Email encryption is the process of encrypting or disguising the content of an email message to protect sensitive information from being read by anyone other than the addressee or intended recipients. Email encryption may also include authentication.
What Should You Encrypt?
Connection from your email provider
Encrypting the connection from your email provider can prevent unauthorized users or hackers on the network from intercepting or capturing sensitive information within any email messages you send or receive as they leave the server and travel around the Internet.
Encryption of email messages right before they’re sent means that even if someone other than the addressee should intercept your email messages, they’ll be unreadable and useless.
Stored, cached or even archived email messages
Finally, if you have stored email messages in your email account, anyone may gain access despite password protection features of your accounts or the device you are using. Email encryption makes sure that even if someone has gained access to your email, the content is unreadable.
Major Email Providers Encrypt Emails Already
Email services providers use end-to-end encryption like TLS to encrypt emails during transmission, but if you want better or more robust security you can host a mail server and setup protocols to it or you can use military grade subscriptions which some services provide for a fee, usually by monthly subscription.

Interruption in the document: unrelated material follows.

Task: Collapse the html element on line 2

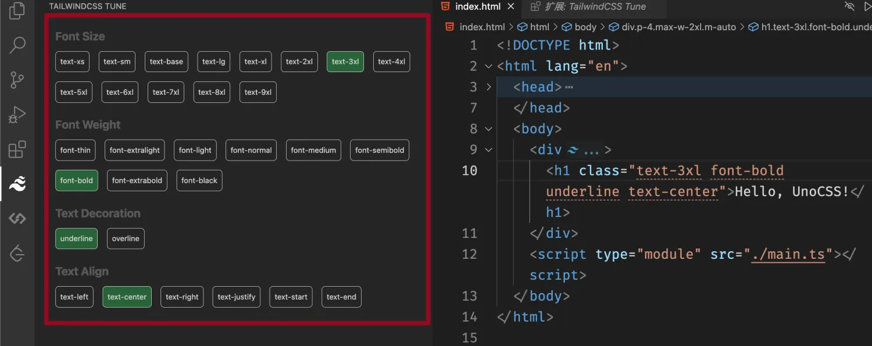Action: click(489, 66)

There are other tools that can be used to encrypt email. You can use a personal email certificate to digitally sign your emails. This can reduce the number of spam messages that can be sent using your email account. The digital signature allows recipients to know whether the messages they are receiving were actually sent by you.

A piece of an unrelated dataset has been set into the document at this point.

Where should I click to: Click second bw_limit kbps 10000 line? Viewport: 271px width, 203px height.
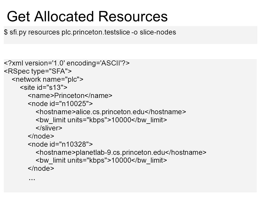[x=101, y=160]
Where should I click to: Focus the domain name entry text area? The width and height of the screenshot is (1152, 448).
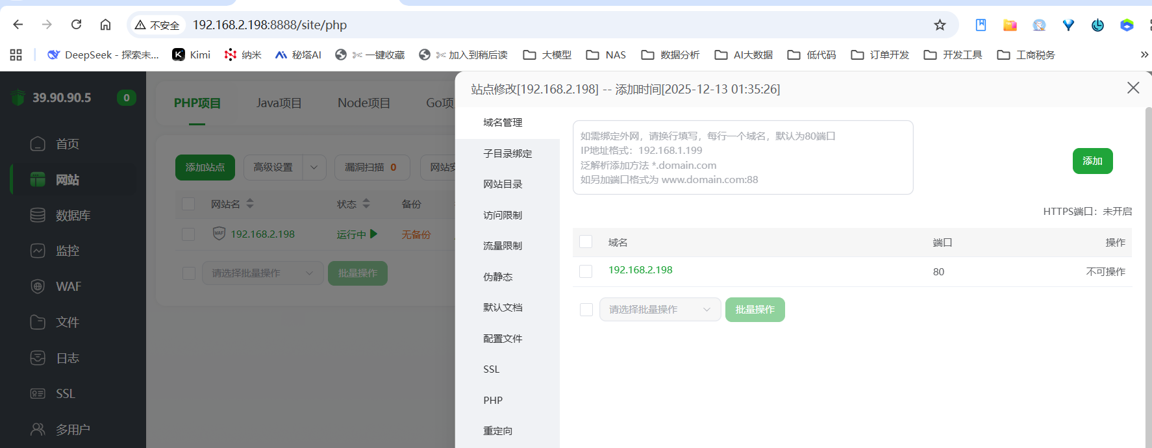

Email encryption relies on PKI, Public Key Infrastructure, in most cases a combination of a private key (known only by you) and a public key (known only to those you choose to distribute it to). If you want to encrypt your outgoing email messages, you would use the public key, while the intended recipients would use the private key to decrypt those messages into a readable format. Anyone can use a public key to encrypt emails, but each of these encrypted messages can only be decrypted or opened by a unique private key.
Encrypting all your email messages should be standard practice as hackers are always looking for ways to access your personal information. Decrypting emails or email messages one at a time to decipher any potential sensitive information is a tedious task, one that even the most notorious hackers may feel is not worth the time and effort.

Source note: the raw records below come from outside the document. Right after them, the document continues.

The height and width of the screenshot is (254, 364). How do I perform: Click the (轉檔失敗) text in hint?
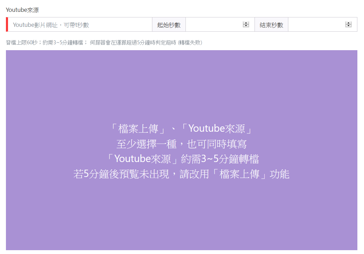[x=190, y=43]
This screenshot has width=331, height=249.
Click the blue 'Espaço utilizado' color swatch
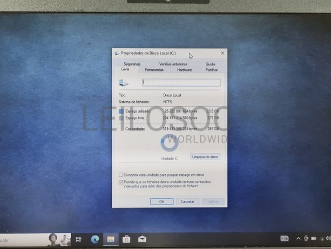click(x=121, y=111)
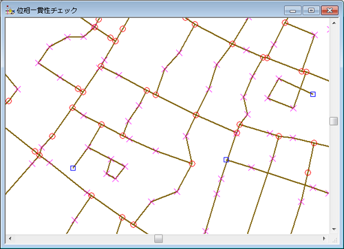Click the horizontal scrollbar right arrow

click(x=324, y=239)
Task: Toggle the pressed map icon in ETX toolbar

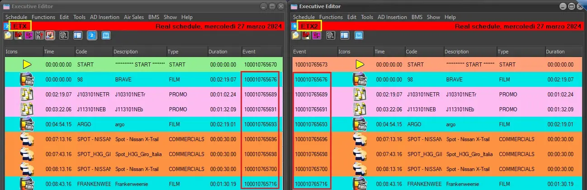Action: coord(50,35)
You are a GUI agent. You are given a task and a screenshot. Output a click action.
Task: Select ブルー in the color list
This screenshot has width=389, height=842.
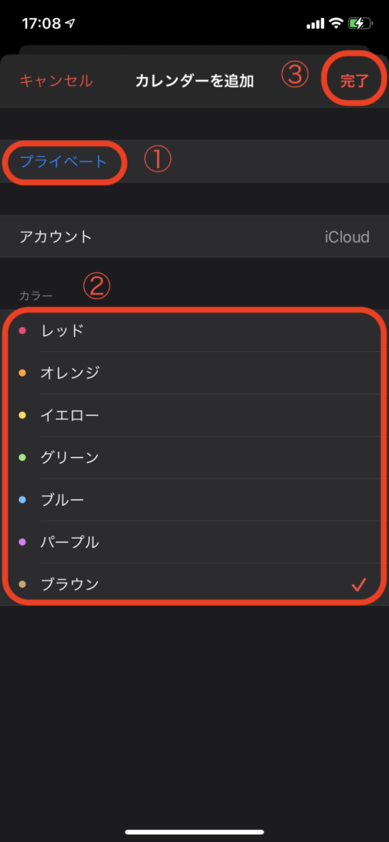pos(194,500)
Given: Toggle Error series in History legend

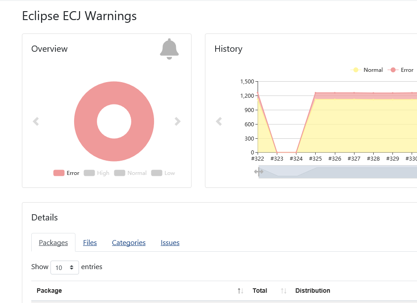Looking at the screenshot, I should [x=400, y=70].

In 2016, Hillary Clinton’s emails were hacked and caused a major campaign issue. Yahoo revealed that over 1 billion email accounts were hacked in 2013 and 2014, and even the Democratic National Committee’s emails were famously hacked. While email encryption might not have prevented these infamous hacks, email security has since become a top priority for many. This call for greater email security has resulted in Gmail using a transport layer security (TLS) as well as encrypting emails. This is a notable move toward email encryption becoming standard practice, as it should be.
Hopefully now you’ve learnt a little more about email safety and security and the importance of email encryption. If the Clinton’s aren’t safe – no one is!